А Акрам Айлисли и не хочет, чтобы вы их запоминали. Он не прослеживает ту или иную судьбу, не вкапывается в тот или иной характер. Характеры, вернее, типы у него более или менее ясны с первой встречи и вполне фиксированы в этой ясности. Его мучает другое: общая почва этих характеров. Загадка бытия, расщепившегося на части и частности. Распад цельности.

Эта чудесная цельность, первоначальная и абсолютная, находит у Акрама Айлисли более или менее определенный социальный адрес. Крестьянин на земле. Цельная душа, цельная жизнь. Простота, ясность, монолитность.

С этим адресом связана и эпическая основа Акрамова мира, и лирический купол над ним. Но отсюда начнется и драма: драма отрезвления.

Вот два высказывания из статей Айлисли. «Нет никакого искусства, кроме национального, как нет жизни, кроме жизни». И рядом: «Чем меньше у крестьянина советчиков и подсказчиков, тем лучше он выполняет свое дело».

Из этих высказываний легко выводится вся этическая программа Айлисли: защита человека, работающего на земле, ненависть ко всему, что пристраивается к земле «на минутку»… Отсюда — директор школы Мелемиш из ранней повести «В горах туман», святоша и подлец, блюдущий ханжескую мораль… Отсюда — начальник райземотдела из классически совершенной повести «Люди и деревья», демагог, приехавший в колхоз снимать с председателей дядю Эльмурада… И профессор Джемшидов из сравнительно недавней повести «Сияние шести солнц», барин, раз в год посещающий родную деревню и благосклонно приемлющий подобострастие земляков…

Однако и драма тут заложена глубинная. Нет жизни, кроме жизни. Такое монолитное сознание вряд ли легко встанет на позицию «другого человека». Хотя и видится в монолитности огромная внутренняя сила и прочность.

На первых порах действует сила: появившись на литературном небосклоне в начале 60-х годов, Акрам Айлисли сумел отвоевать себе совершенно особое место, сумел и отстоять его. А отстаивать — приходилось. Цитирую азербайджанских критиков: вразрез с требованием всестороннего отображения действительности автор «Людей и деревьев» утвердил принцип лирической недосказанности; он поколебал в азербайджанской новелле принцип односторонней оценки героя; «очарование естественности» сделало его одним из крупнейших писателей «новой волны»…

Нет жизни, кроме жизни.

…Драма началась в 70-е годы.

Мне кажется, точка поворота — повесть «Над Курой, в теплых лесах» (русское издание — в 1972 году). Повесть о том, как возвращается домой, в родную деревню, сбежавший из нее парень. Такое возвращение — лейтмотив Айлисли: у него, как правило, человек, ушедший в город, тоскует и мается; возврат — разрешение боли.

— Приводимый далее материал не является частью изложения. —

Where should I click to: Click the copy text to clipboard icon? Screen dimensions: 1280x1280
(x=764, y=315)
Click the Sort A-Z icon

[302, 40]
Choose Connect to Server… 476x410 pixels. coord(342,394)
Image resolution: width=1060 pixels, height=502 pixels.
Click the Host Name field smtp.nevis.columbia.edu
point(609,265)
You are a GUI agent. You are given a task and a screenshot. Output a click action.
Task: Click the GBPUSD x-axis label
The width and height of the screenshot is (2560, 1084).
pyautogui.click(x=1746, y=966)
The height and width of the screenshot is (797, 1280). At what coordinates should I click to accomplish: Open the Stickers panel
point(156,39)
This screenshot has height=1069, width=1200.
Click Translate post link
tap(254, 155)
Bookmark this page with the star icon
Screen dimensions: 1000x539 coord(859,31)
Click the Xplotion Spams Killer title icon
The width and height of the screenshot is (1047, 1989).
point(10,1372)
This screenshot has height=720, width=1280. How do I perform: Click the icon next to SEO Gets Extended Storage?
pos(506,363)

Собственно, парень даже не сбежал — он ушел в армию; однако, отслужив действительную, остался «на севере», нашел себе девушку Марину и завел с ней двух дочек. А потом все-таки бросил: домой потянуло. К первой жене, к Салтанат.

Что же Салтанат? Выгнать — не смеет. Принять — не может: противно.

А автор что думает? В ранних повестях о военном детстве нелюбовь женщин к мужьям-тиранам накладывалась на сострадание к ним — в картине народного бедствия это была пронзительная, трагическая нота. Теперь войны нет. И мы задаем себе неизбежный вопрос: до чего же надо было довести женщину, чтобы она после шестилетней разлуки, не смея просто выгнать заявившегося «законного мужа», терпела бы его присутствие? Айлисли подробно описывает подвиги своего героя, который истязал, бил жену, унижал ее в беременности, грозился придушить ребенка, если родится девочка. Вообще «вор, хулиган, бандюга», ненавидимый всей деревней. Усвоив, кто перед нами, мы с интересом ждем, что же последует дальше, и обнаруживаем, что Кадыр с Салтанат, оказывается, некоторым образом состязаются в самолюбии: она его не хочет выгнать, но не хочет и позвать, а он, красуясь на пороге, требует, чтобы его позвали. Гордость, так сказать. Когда уходил, сказал: «Последней собакой буду, если вернусь». Настоящий мужчина! Однако вернулся — и ждет, что его уговорят остаться. Опять же мужчина.

Чувства, охватывающие при этом читателя, легко себе представить. Но автор-то герою сочувствует. Простейший контрдовод нашел критик В. Камянов: он напомнил автору, что где-то «на севере» осталась, между прочим, с двумя дочерьми брошенная нашим героем Марина. Она как-то выпала из круга авторских чувств. Ладно, примем это: Марина — не из «нашей деревни». Но ведь и бедняжку Салтанат мне, читателю, похоже, куда больше жаль, чем автору. Во всяком случае, мне не хочется сокрушаться, что ей не хватает великодушия простить изверга. А автору хочется. «А может, он теперь другой стал», — намекает автор. А может, нет? — отвечаю я ему в тон. Почему, собственно, женщина должна идти на заведомые муки?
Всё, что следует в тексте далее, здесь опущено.